▶ Using the information
[A] Reproduce the passage from the coronavirus case excerpt word for word, from "An analysis released" up to and including "more businesses reopened.".
[B] According to the coronavirus case excerpt, what percentage of new cases in California were among people 34 or younger in the analysis released last week?

▶ Document extract
──────
An analysis released last week found 44 percent of new coronavirus cases in California were among people 34 or younger, compared to 29 percent a month ago. Meanwhile, the analysis of California Department of Public Health data, conducted by infectious disease epidemiologist George Lemp, found the share of cases from people over 50 was dropping.

At a press conference Friday, Gov. Gavin Newsom said the state is seeing an alarming increase in coronavirus cases among people under 35, which he called “that age cohort that believes in many cases that they are invincible, and they are somehow immune from the impacts of COVID-19.”

But the increase tracks with what Bibbins-Domingo said she expected as more businesses reopened.

During that process, she noted that government and public health officials told people at higher risk from coronavirus — particularly those who are older — that they should still stay at home to avoid infection. Younger people at lower risk, meanwhile, were given the OK to go out again, making it more likely they would catch the virus.
──────
▶ Exercise data

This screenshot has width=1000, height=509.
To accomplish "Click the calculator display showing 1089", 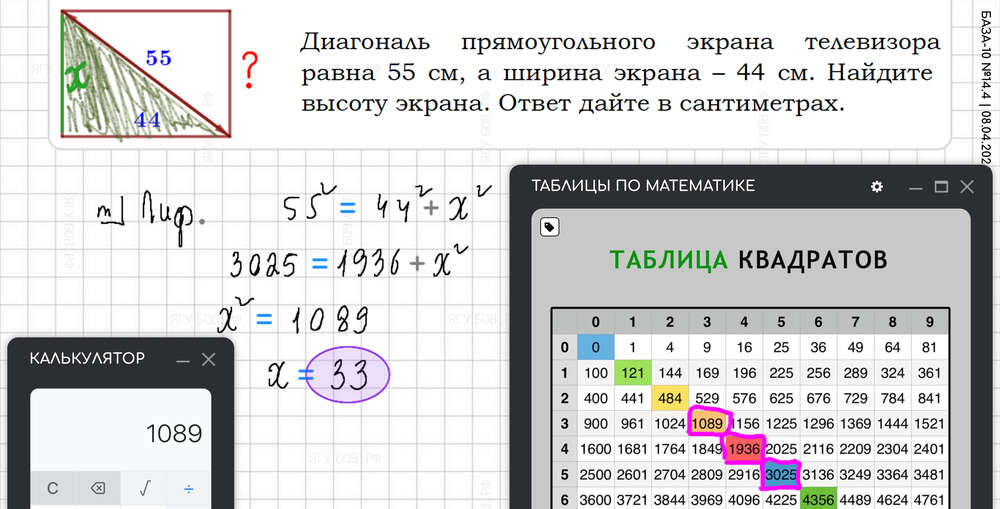I will (x=120, y=433).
──────
▶ Responses to the exercise
[A]
An analysis released last week found 44 percent of new coronavirus cases in California were among people 34 or younger, compared to 29 percent a month ago. Meanwhile, the analysis of California Department of Public Health data, conducted by infectious disease epidemiologist George Lemp, found the share of cases from people over 50 was dropping.

At a press conference Friday, Gov. Gavin Newsom said the state is seeing an alarming increase in coronavirus cases among people under 35, which he called “that age cohort that believes in many cases that they are invincible, and they are somehow immune from the impacts of COVID-19.”

But the increase tracks with what Bibbins-Domingo said she expected as more businesses reopened.

[B] 44 percent